He could even smell the darkness outside the door, and in it, the ordure of a hundred 
thousand birds.
    He put his hand to his mouth and nose, to stop the onslaught from overcoming him, but 
the stench of perspiration on his fingers made him giddy. He might have been driven to 
nausea had there not been fresh sensations flooding his system from each nerve ending and 
taste bud.
    It seemed he could suddenly feel the collision of the dust motes with his skin. Every 
drawn breath chafed his lips; every blink, his eyes. Bile burned in the back of his 
throat, and a morsel of yesterday's beef that had lodged between his teeth sent spasms 
through his system as it exuded a droplet of gravy upon his tongue.
    His ears were no less sensitive. His head was filled with a thousand dins, some of 
which he himself was father to. The air that broke against his eardrums was a hurricane; 
the flatulence in his bowels was thunder. But there were other sounds-innumerable 
sounds-which assailed him from somewhere beyond himself. Voices raised in anger, 
whispered professions of love, roars and rattlings, snatches of song, tears.

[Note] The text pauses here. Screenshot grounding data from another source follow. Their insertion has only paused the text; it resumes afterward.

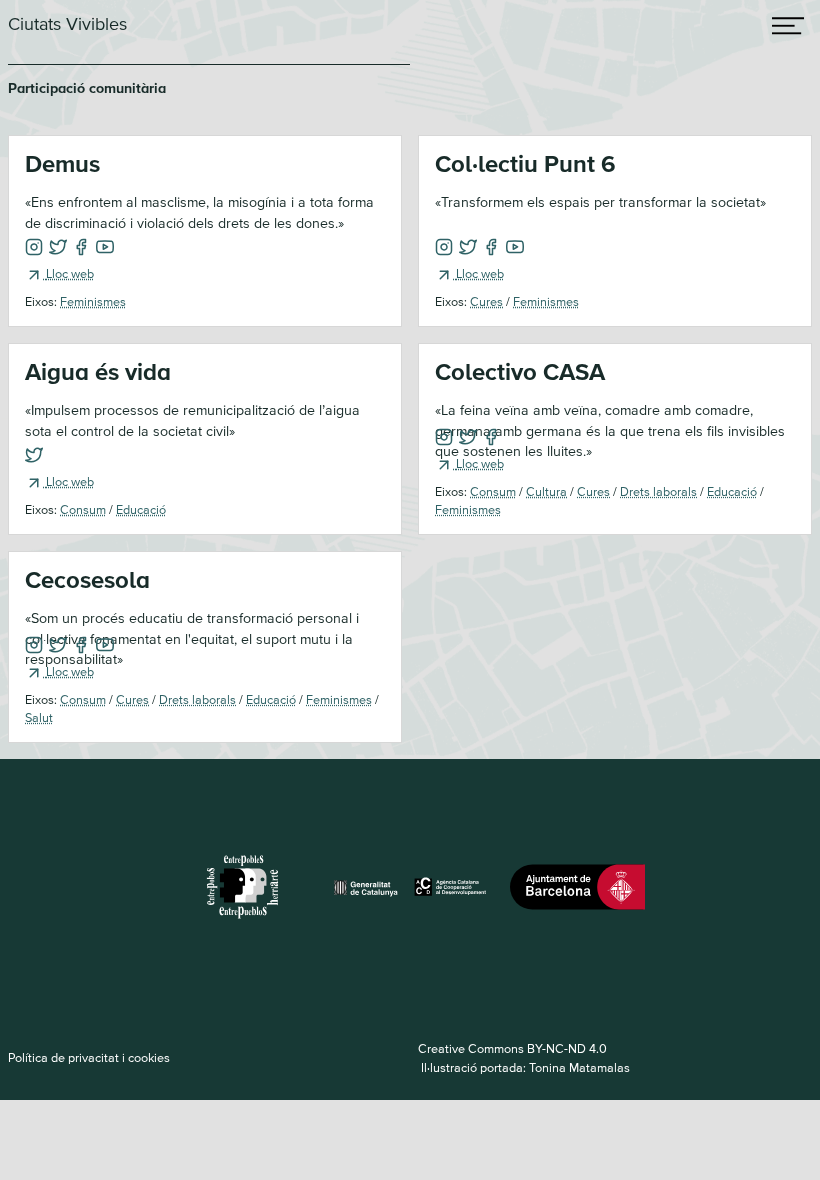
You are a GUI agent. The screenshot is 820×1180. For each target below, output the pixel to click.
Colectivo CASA (520, 371)
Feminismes (93, 301)
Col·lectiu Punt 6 (525, 163)
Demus (62, 163)
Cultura (546, 491)
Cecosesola (87, 579)
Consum (83, 509)
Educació (141, 509)
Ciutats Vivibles (67, 23)
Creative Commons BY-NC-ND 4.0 (512, 1048)
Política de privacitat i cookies (89, 1057)
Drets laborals (658, 491)
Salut (39, 717)
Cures (486, 301)
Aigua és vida (98, 371)
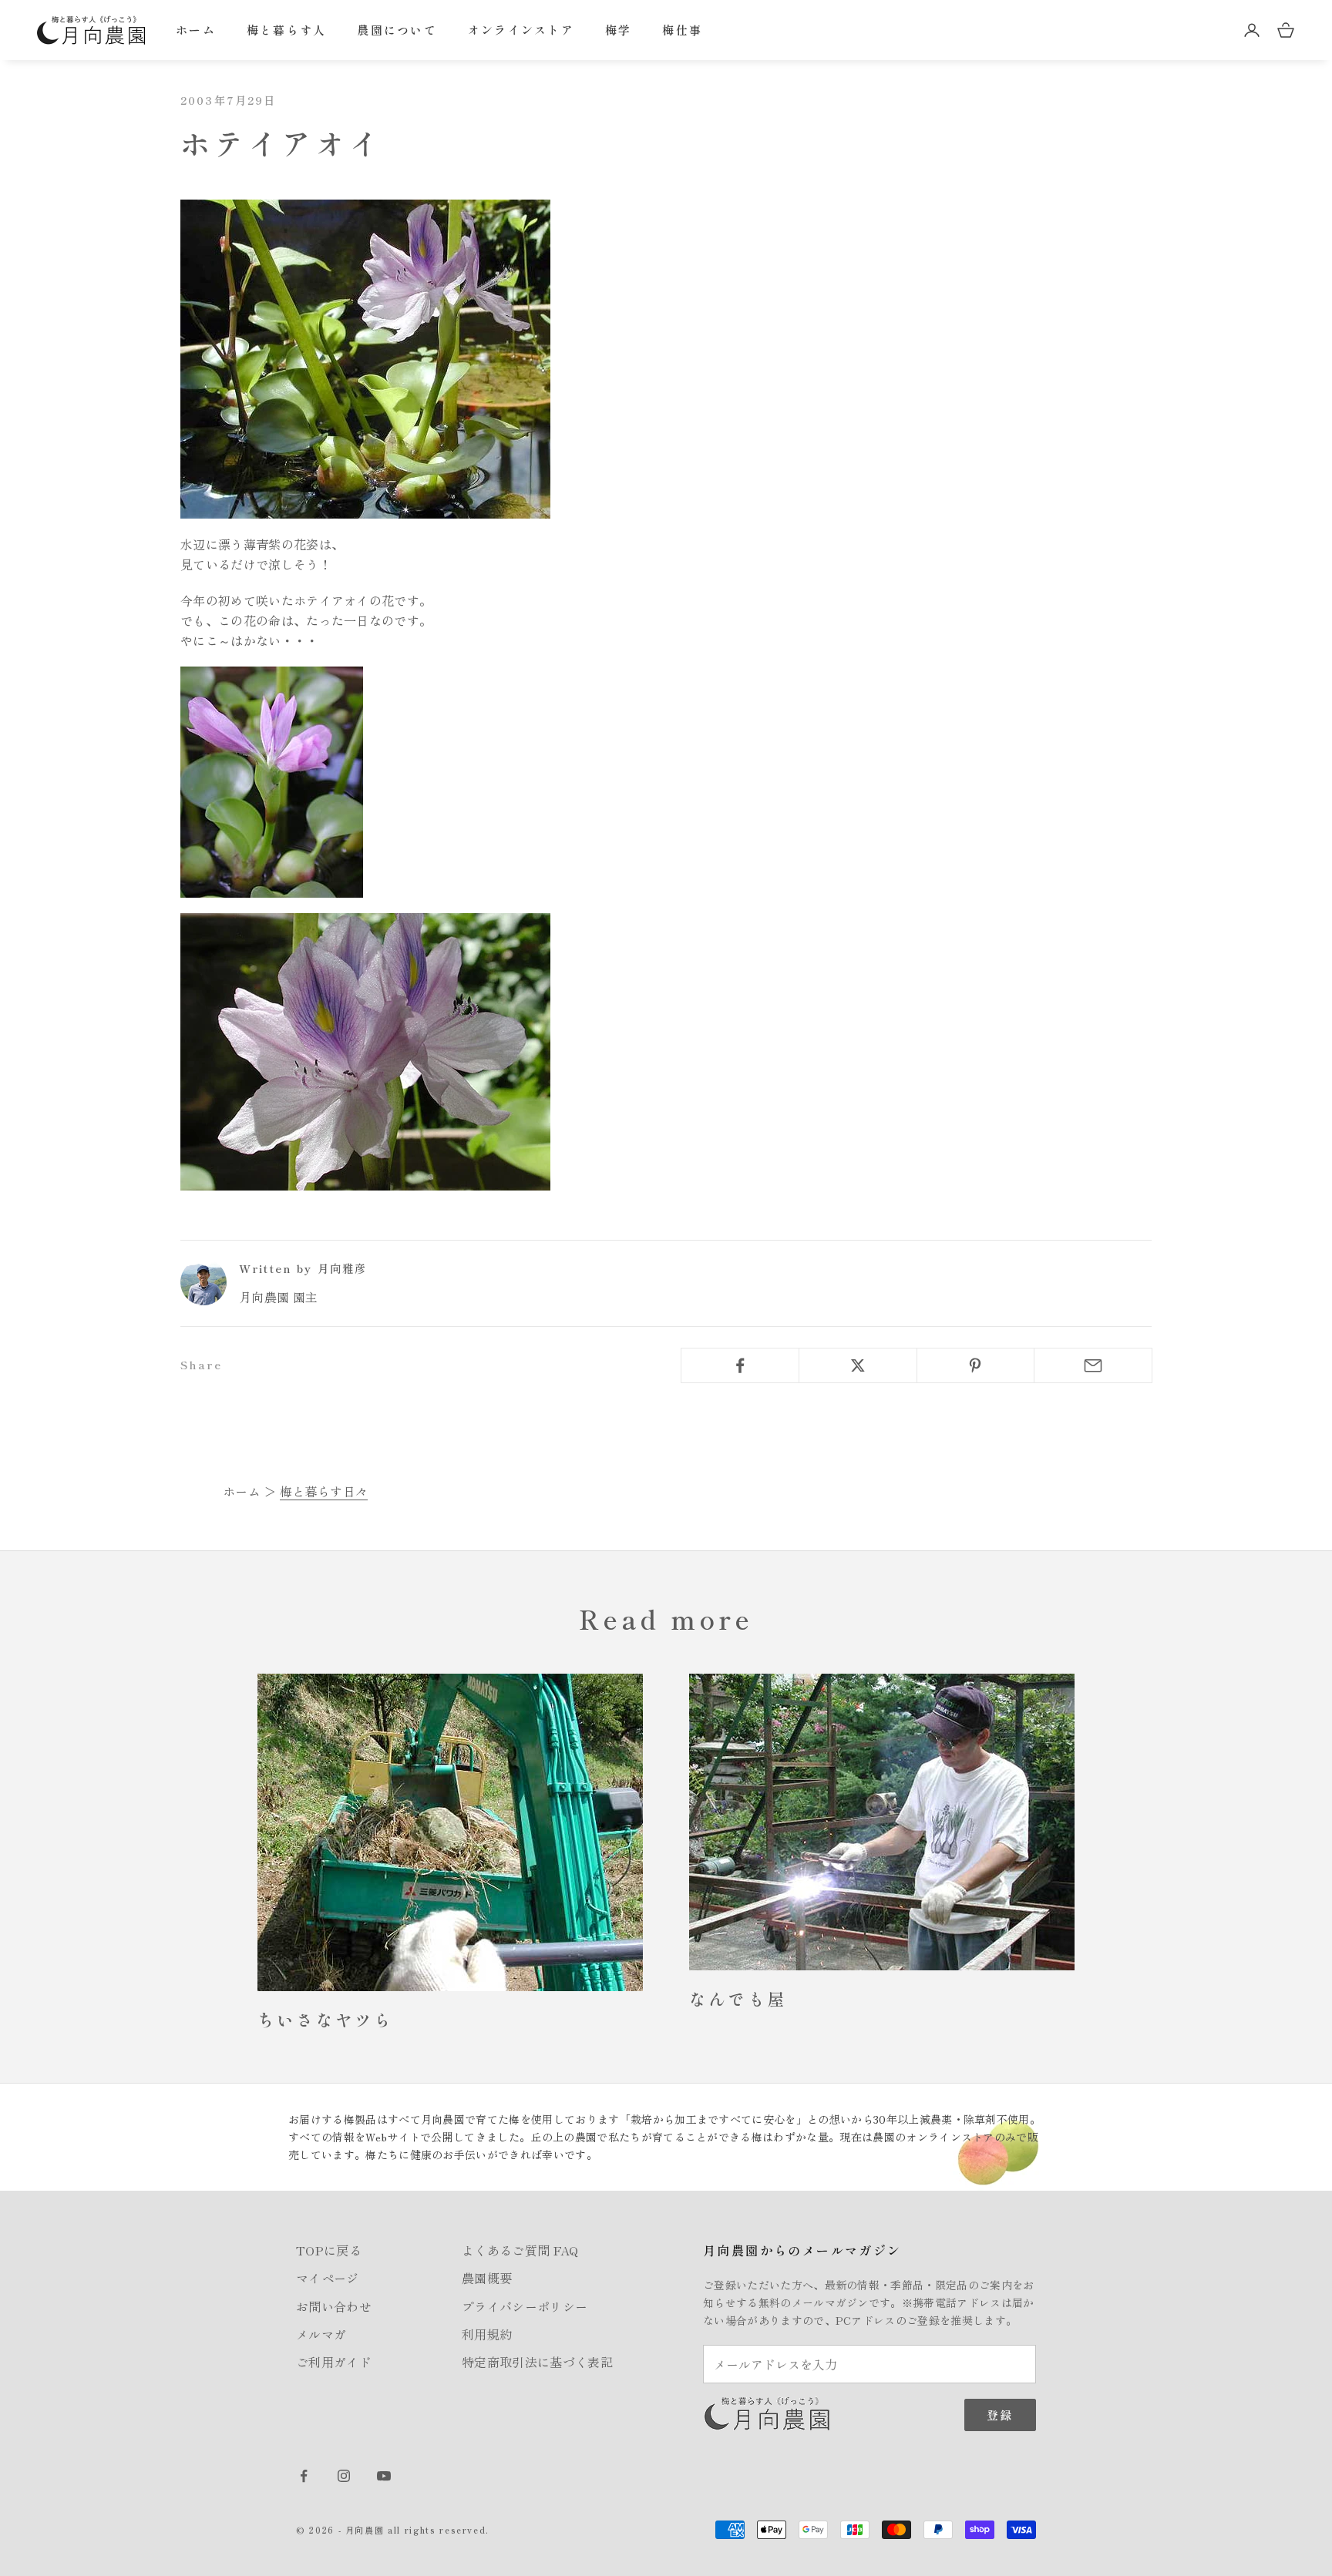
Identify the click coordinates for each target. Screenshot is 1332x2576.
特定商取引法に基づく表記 (537, 2362)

    Was it the world he was hearing-morning breaking in a thousand homes? He had no 
chance to listen closely; the cacophony drove any power of analysis from his head.
    But there was worse. The eyes! Oh god in heaven, he had never guessed that they could 
be such torment; he, who'd thought there was nothing on earth left to startle him. Now he 
reeled! Everywhere, sight!
    The plain plaster of the ceiling was an awesome geography of brush strokes. The weave 
of his plain shirt an unbearable elaboration of threads. In the corner he saw a mite move 
on a dead dove's head, and wink its eyes at him, seeing that he saw. Too much! Too much!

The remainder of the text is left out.